Just as the clock strikes midnight to mark the start of another year, so too millions of people will use the moment as a blank canvas and look forward with optimism to a better 12 months.
But the custom of making predictions for the new year has not always been backed by religious leaders, according to research into the festive practices of times gone by.
Research for Dr Catherine Rider's book Magic And Religion In Medieval England showed how the Christian clergy supported agricultural superstitions but condemned what they perceived as magic rituals.
The day of the week on which Christmas or New Year fell was used as an indicator to tell how the year would turn out.
According to one set of predictions, if Christmas Day fell on a Sunday then Lent would be windy, summer would be dry, vines would flourish and honey would be abundant.
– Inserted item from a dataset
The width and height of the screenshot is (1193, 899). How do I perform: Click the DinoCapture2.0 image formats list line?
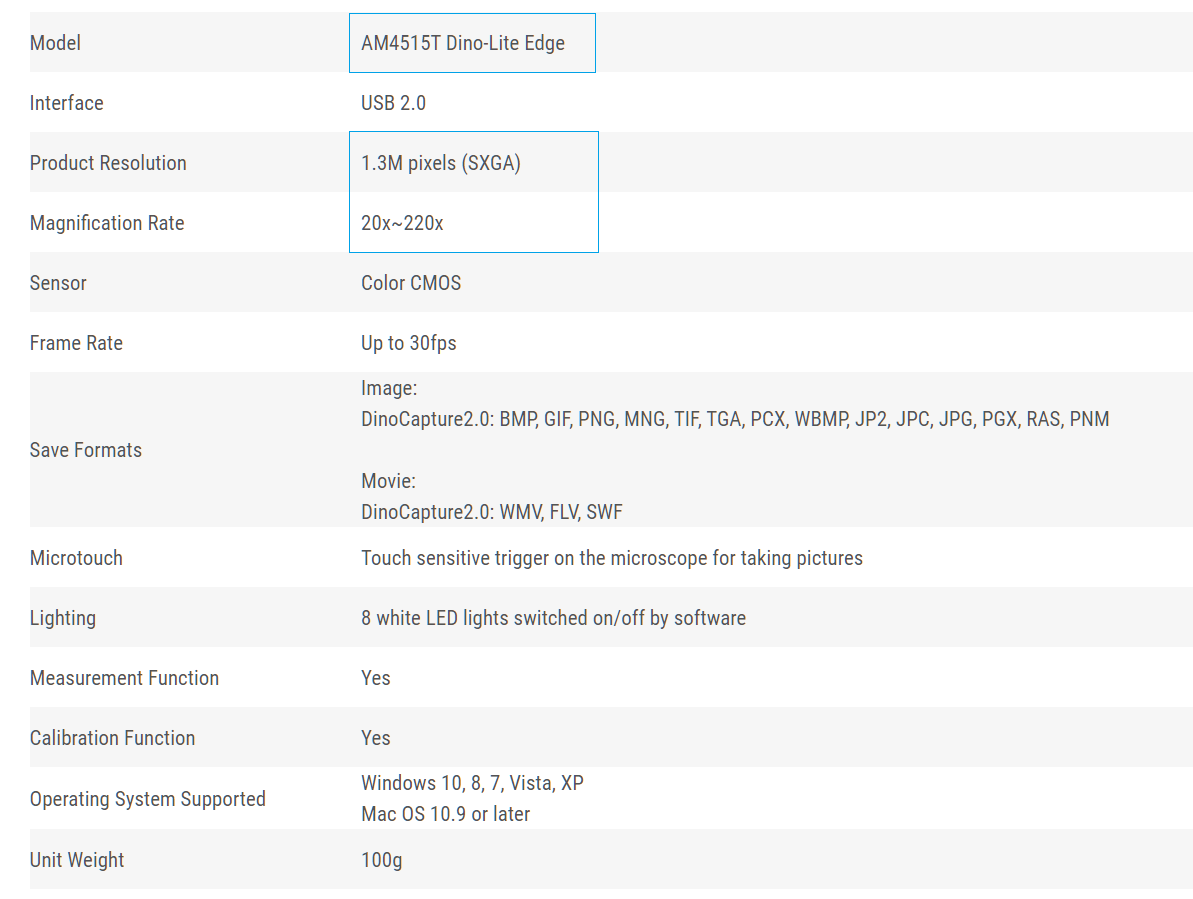pos(735,420)
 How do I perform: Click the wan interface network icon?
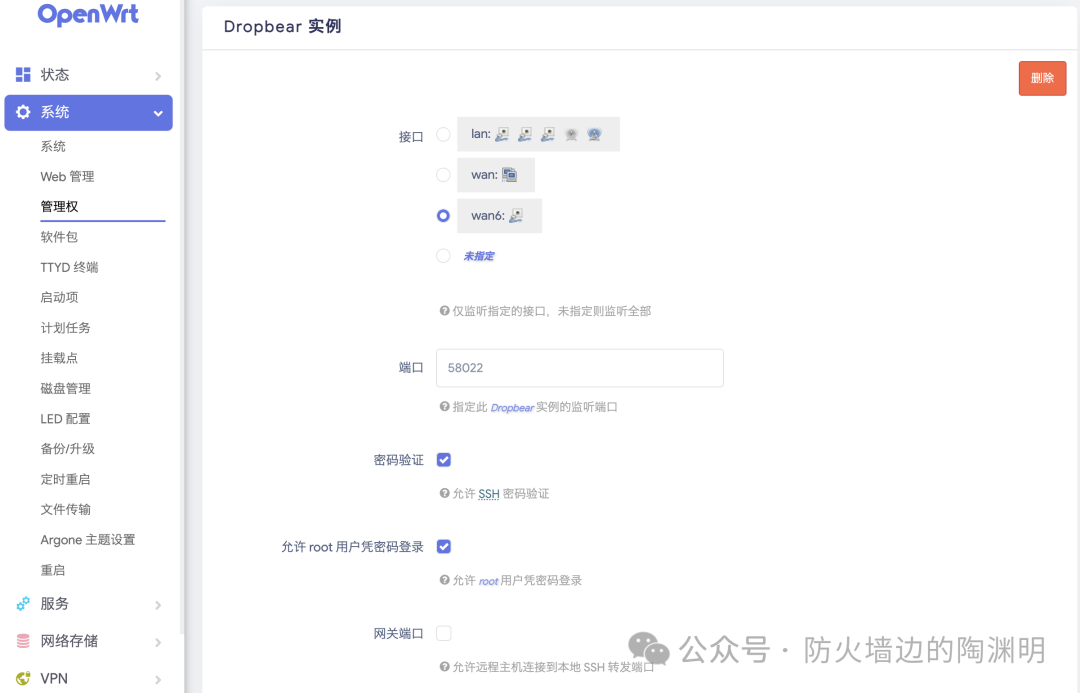click(509, 175)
But if Christmas Day fell on a Monday, the summer would be windy and the vines would wither.
The University of Exeter historian found that the medieval clergy did not generally disapprove of this kind of fortune telling. They accepted that it really was possible to predict the weather and the harvest in advance. New year predictions like these were a kind of science, not magic, they said.
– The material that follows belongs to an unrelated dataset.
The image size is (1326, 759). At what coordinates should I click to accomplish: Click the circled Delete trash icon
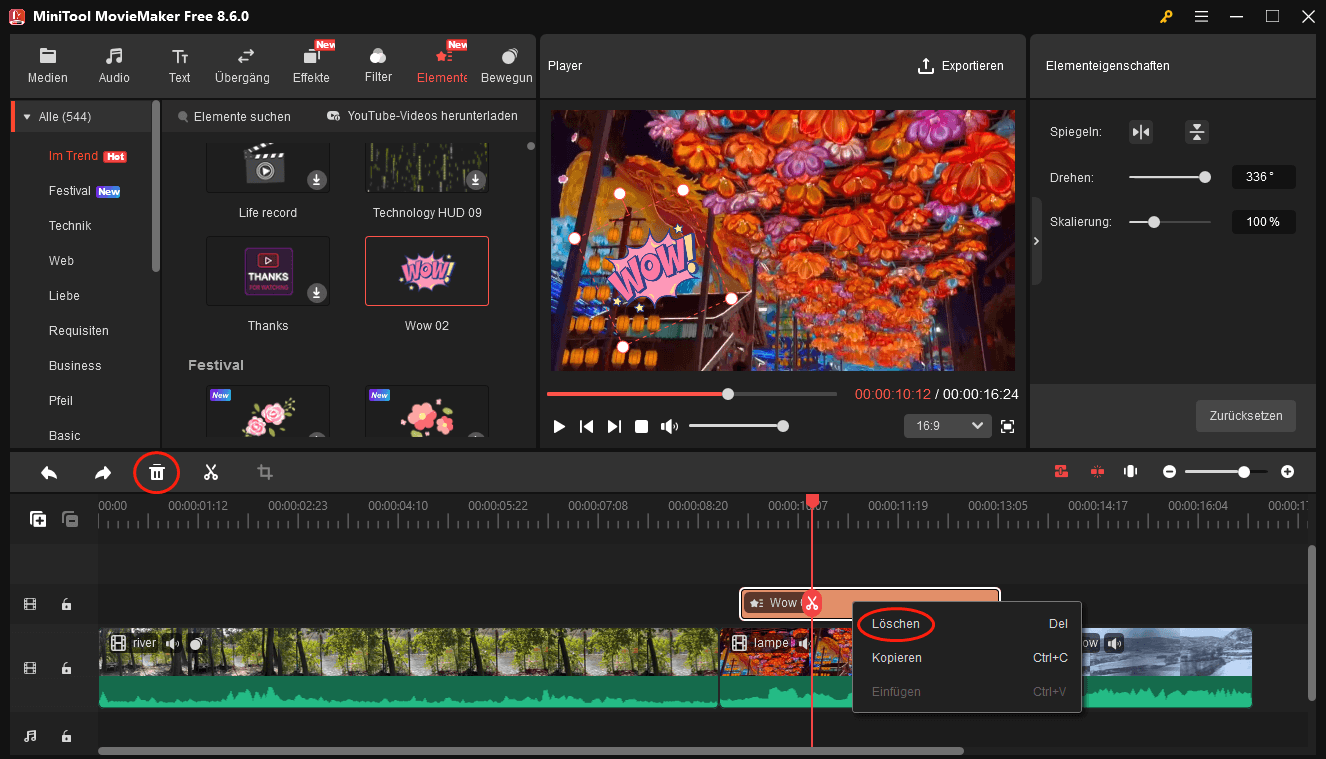click(157, 471)
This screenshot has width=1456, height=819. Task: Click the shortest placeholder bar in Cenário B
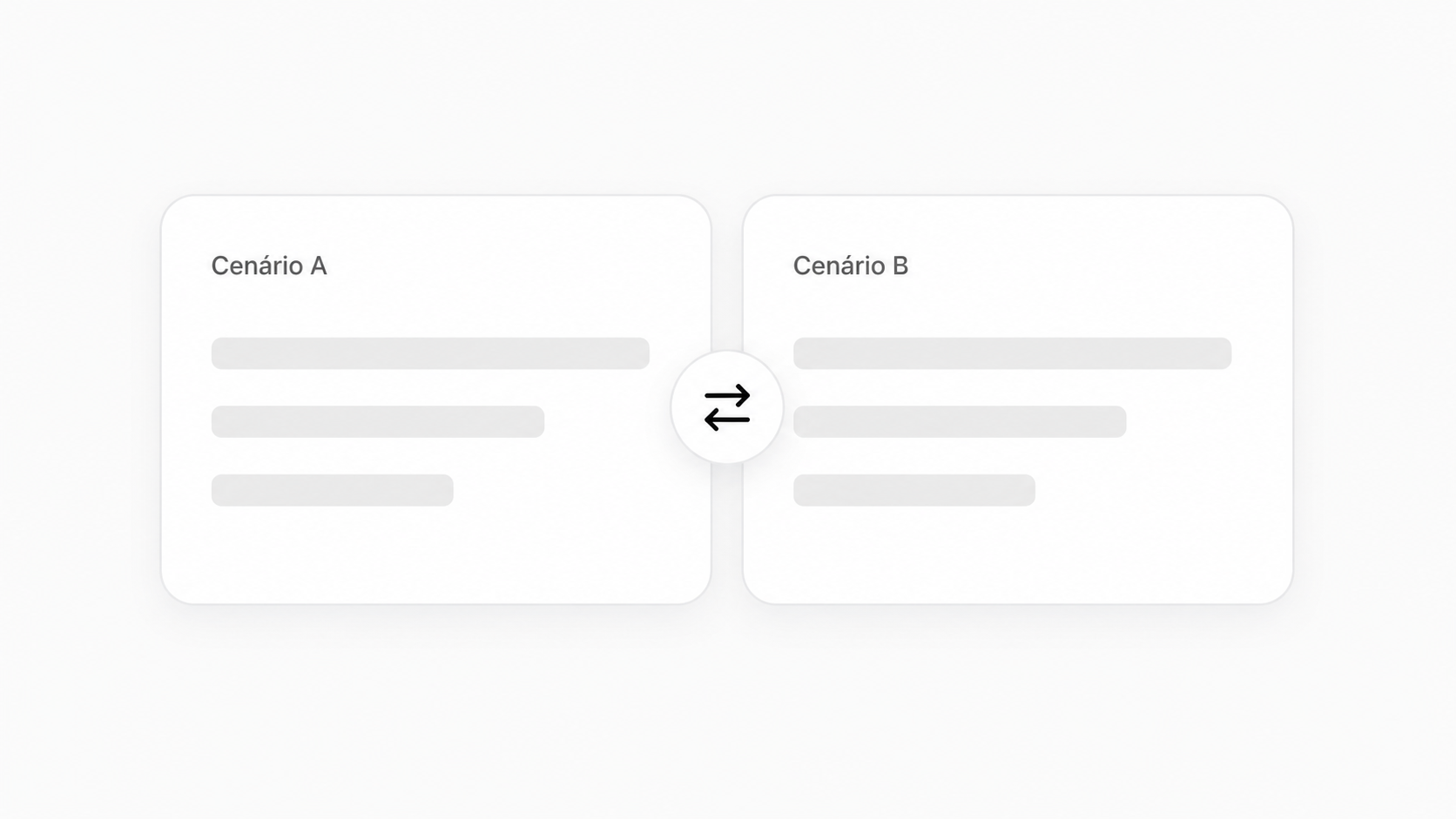[913, 490]
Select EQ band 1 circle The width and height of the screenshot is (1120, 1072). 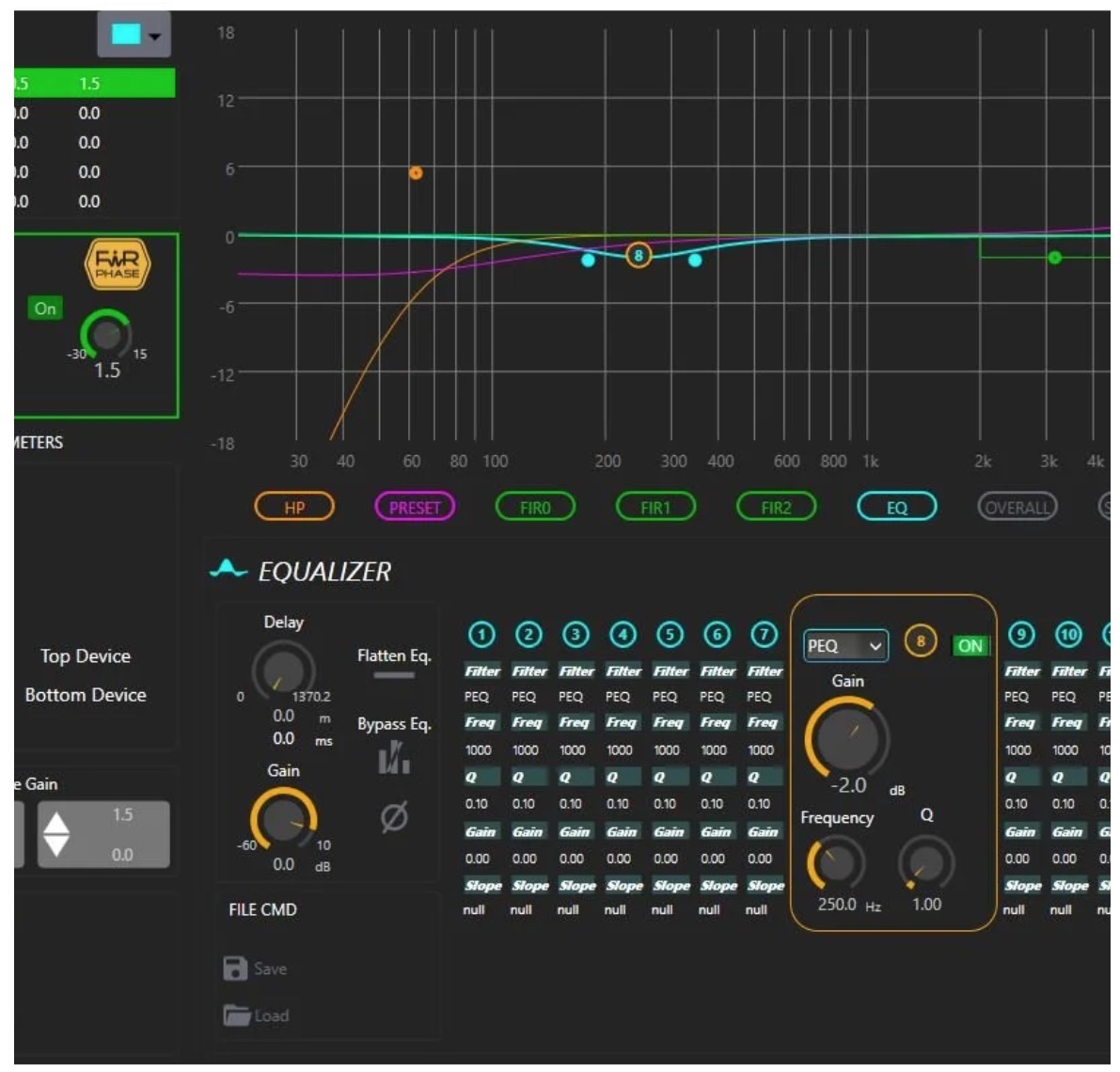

Dr Rider said: "We can see how acceptable the Christmas Day predictions were by looking at the manuscripts of the day. Even in documents written to educate the clergy these superstitions appear alongside notes on how to hear confessions, the seven deadly sins and short moral stories.
"However, medieval priests were not so willing to accept all new year traditions. Magic offered many other possibilities for predicting the future, but the clergy believed this was against God. Although they accepted those rooted in agriculture, others were considered blasphemous."
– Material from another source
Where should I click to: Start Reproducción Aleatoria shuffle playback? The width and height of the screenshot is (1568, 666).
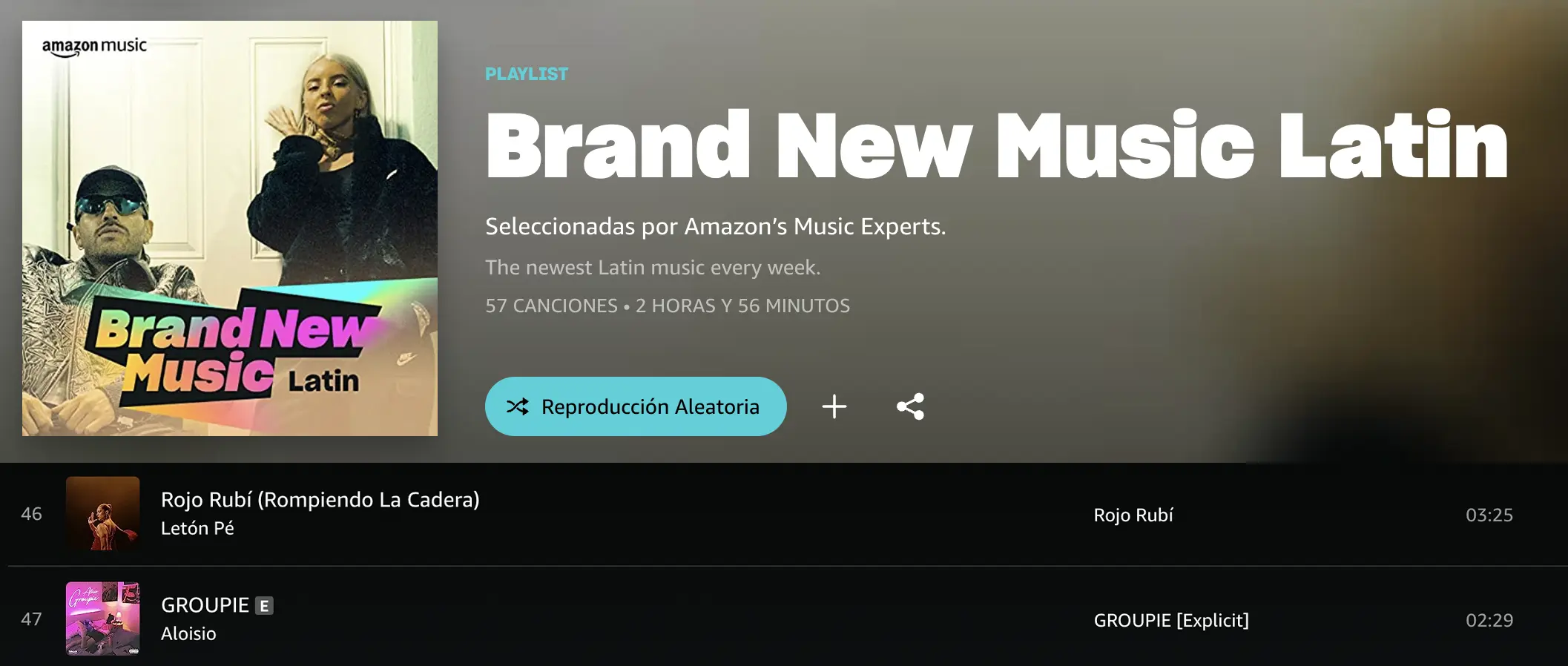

Research showed that the 13th century theologian Richard of Wetheringsett complained about people who exchanged gifts with their neighbours. He objected because these gifts were not just tokens of friendship but were believed to bring good fortune to both the giver and the receiver over the coming year.
People also put beans near the fire in order to predict how their plans for the year would turn out, or threw shoes over the roof beams of their house to predict whether anyone in the house would die in the coming year, research showed.